Unlike venture firms optimized for 3-5 year exits, Helium-3 Ventures appears structured for longer holding periods. Companies developing deep geothermal systems, reusable rockets, or humanoid robots require 7-10+ year timelines to reach scale. The firm's willingness to support this timeline is a genuine differentiator in an ecosystem often obsessed with rapid returns.
The portfolio companies suggest a pattern: Helium-3 Ventures backs technical founders with domain expertise rather than pure business operators. Figure AI's founders came from robotics; Boom Supersonic's team has aerospace backgrounds; Quaise's leadership includes geothermal specialists. This founder-selection criterion reduces the risk of capital being deployed by entrepreneurs unfamiliar with their domain's technical constraints.
Helium-3 Ventures operates at the intersection of three major trends reshaping technology investment:
After years of venture capital flowing primarily to software and consumer internet, institutional capital is returning to hardware, materials science, and infrastructure. Helium-3 Ventures is part of this shift, recognizing that the most valuable companies of the next decade will likely be those solving physical-world problems—energy, transportation, manufacturing—rather than optimizing digital experiences.
The firm's heavy concentration in energy, cleantech, and sustainable materials reflects the reality that climate solutions have become economically rational, not just morally necessary. Companies like Sage (energy storage), Genecis (biodegradable plastics from waste), and Runwise (building optimization) address markets with tailwinds from both regulation and consumer demand.
Several portfolio companies—Machina (AI-powered metal fabrication), Exa (AI search infrastructure), Rain (neuromorphic hardware), Skillfully (AI hiring)—sit at the convergence of AI and physical systems. Helium-3 Ventures is positioned to benefit from the wave of AI applications moving beyond software into robotics, manufacturing, and infrastructure.

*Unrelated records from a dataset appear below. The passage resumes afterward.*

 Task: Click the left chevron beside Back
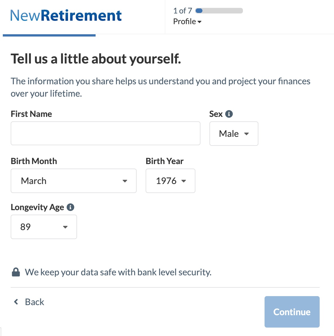[x=16, y=302]
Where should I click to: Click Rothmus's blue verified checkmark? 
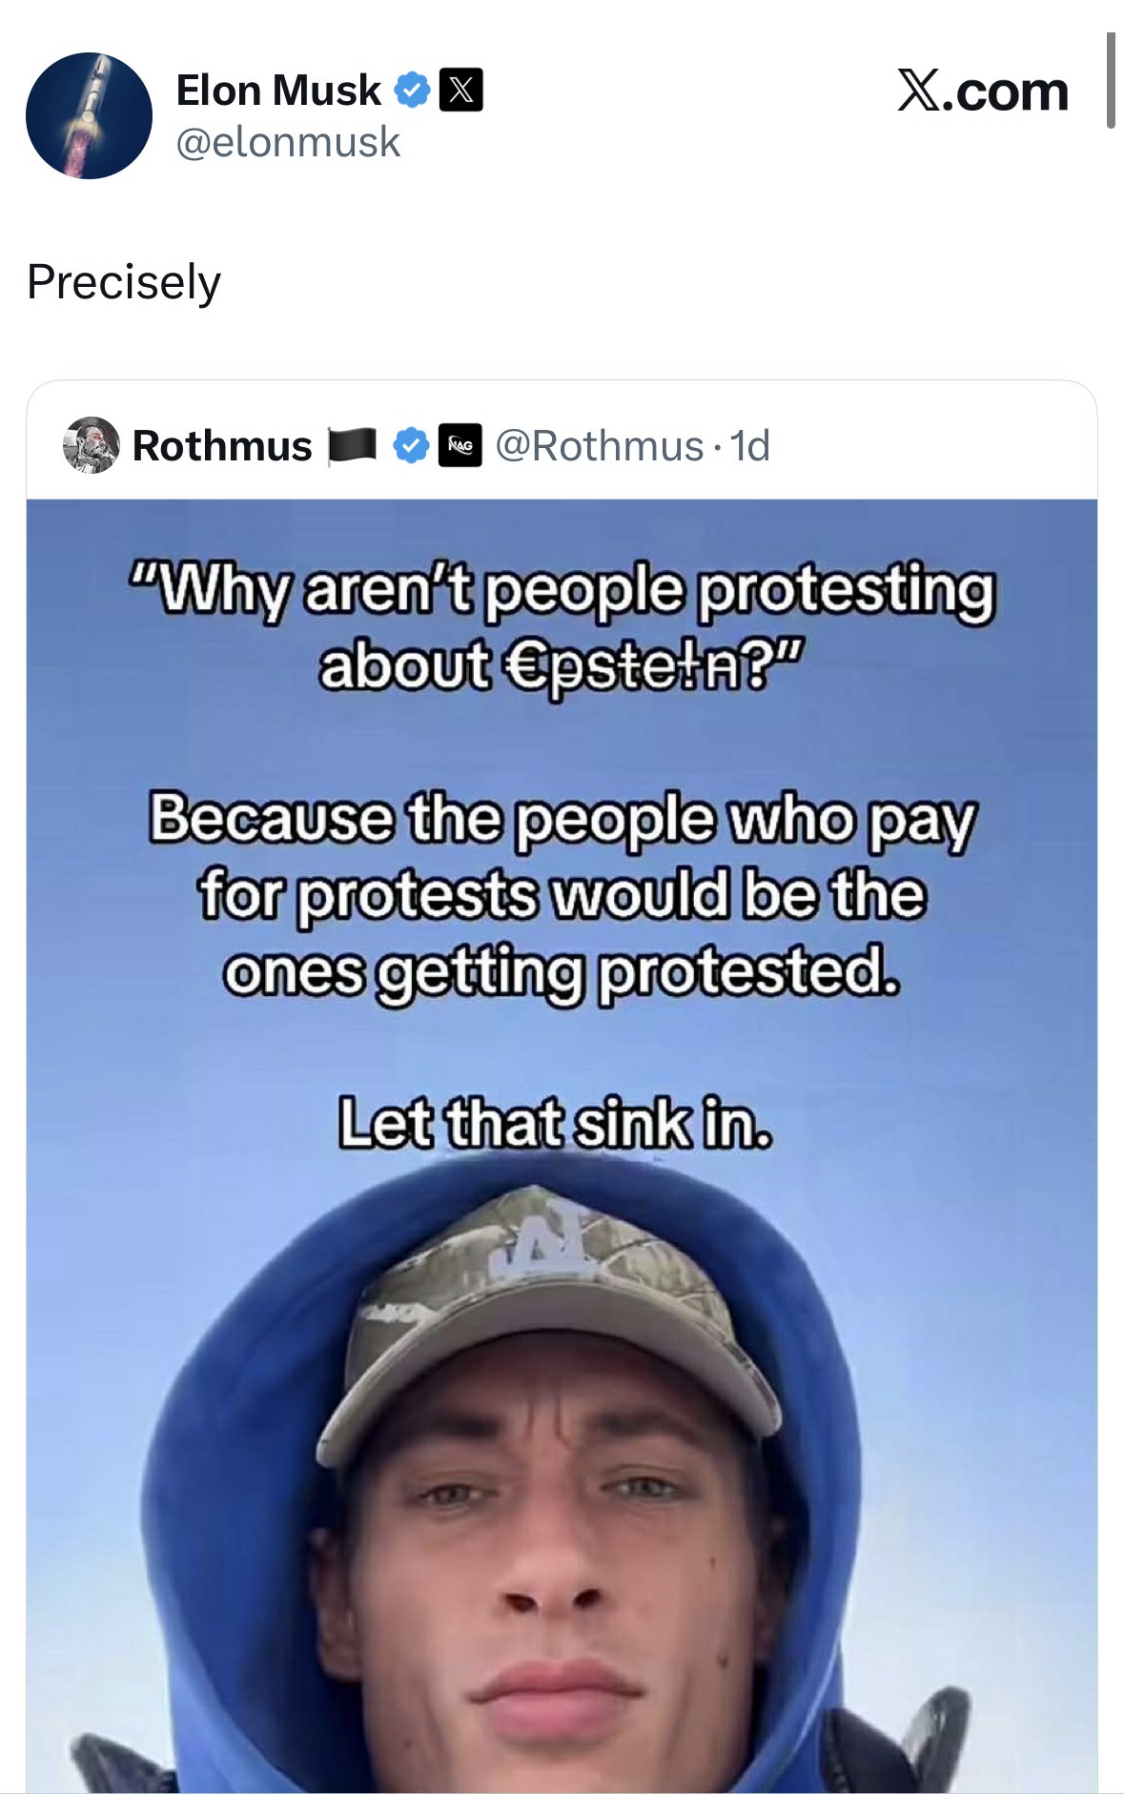point(411,446)
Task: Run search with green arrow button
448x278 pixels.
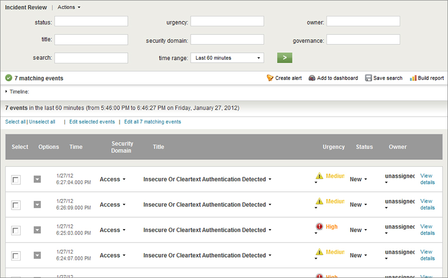Action: coord(284,58)
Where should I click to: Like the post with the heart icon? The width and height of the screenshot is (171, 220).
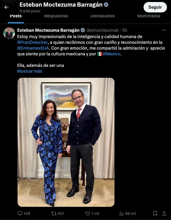[88, 214]
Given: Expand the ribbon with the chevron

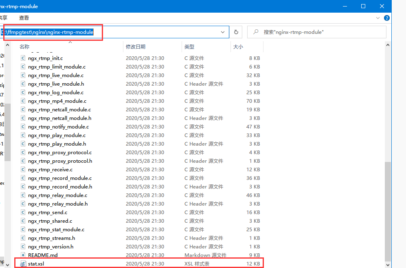Looking at the screenshot, I should (378, 18).
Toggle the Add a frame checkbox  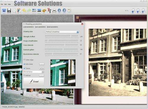point(24,64)
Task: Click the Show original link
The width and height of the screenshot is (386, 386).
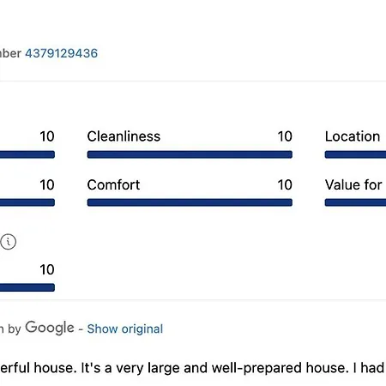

The firm's influence on the broader ecosystem is subtle but meaningful. By demonstrating that patient capital can back ambitious deep tech founders, Helium-3 Ventures helps legitimize longer time horizons and higher technical risk tolerance among other venture investors.
Helium-3 Ventures has positioned itself as a specialized player in an increasingly bifurcated venture landscape. While mega-funds chase AI software and growth-stage companies, and micro-funds support pre-seed founders, Helium-3 Ventures occupies a valuable middle ground: deep tech with conviction, patient capital with discipline, and sector expertise with portfolio diversity.
The firm's future influence will likely depend on portfolio company outcomes. If Figure AI achieves meaningful commercial traction in humanoid robotics, if Boom Supersonic successfully commercializes sustainable supersonic flight, or if Quaise's geothermal technology scales, Helium-3 Ventures will have demonstrated that deep tech venture investing can generate both impact and returns. This would validate the firm's thesis and potentially attract more capital to similar strategies.
The broader trend working in Helium-3 Ventures' favor is the growing recognition that venture capital's highest returns often come from solving hard technical problems, not optimizing existing markets. As energy costs rise, supply chains fragment, and climate pressures intensify, the companies Helium-3 Ventures backs—those building the infrastructure and materials of the next economy—may prove to be the decade's most valuable investments. The firm's early conviction on these themes positions it well to capture that value.